Black style is not the uniform expression of some unchanging ethnic “essence”, but is best understood as an act of aesthetic agency inscribed into a material world of immense social disparity.
Kobena Mercer, “Foreword” in C. Tulloch (ed.), Black Style (London: V&A Publications, 2004), p. 8
I am more prone to use the term “style” as agency – in the construction of self through the assemblage of garments, accessories, and beauty regimes that may, or may not, be “in fashion” at the time of use. […] For me this is part of the process of self-telling, that is, to expound an aspect of autobiography of oneself through the clothing choices an individual makes – what I have come to call style narratives.
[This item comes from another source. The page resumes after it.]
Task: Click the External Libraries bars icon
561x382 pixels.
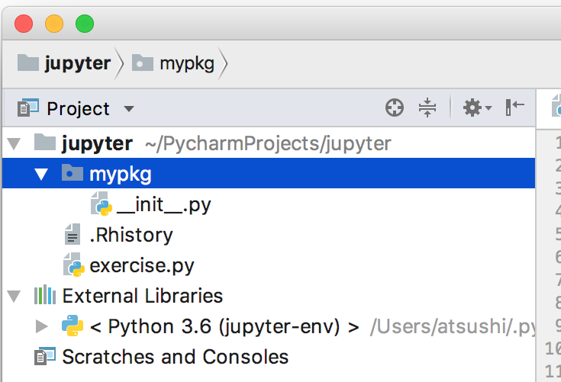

Carol Tulloch, “Style-Fashion-Dress: From Black to Post-Black”, Fashion Theory, 14:3 (2010), p. 276
[S]tyle is a productive and circuitous process that involves both content (subject matter) and ways of knowing (i.e. processes of minding appearances) that perform cultural work as it both undermines and surpasses binary frameworks
Susan B. Kaiser and Sarah Rebolloso McCullough, “Entangling the Fashion Subject through the African Diaspora: From Not to (K)not in Fashion Theory”, Fashion Theory, 14:3 (2010), p. 368
Style […] has been the visual manifestation of a consciousness that breaks away from the traditional perspectives of the dominant social order. In African-American culture, clothes become a source of aesthetic freedom.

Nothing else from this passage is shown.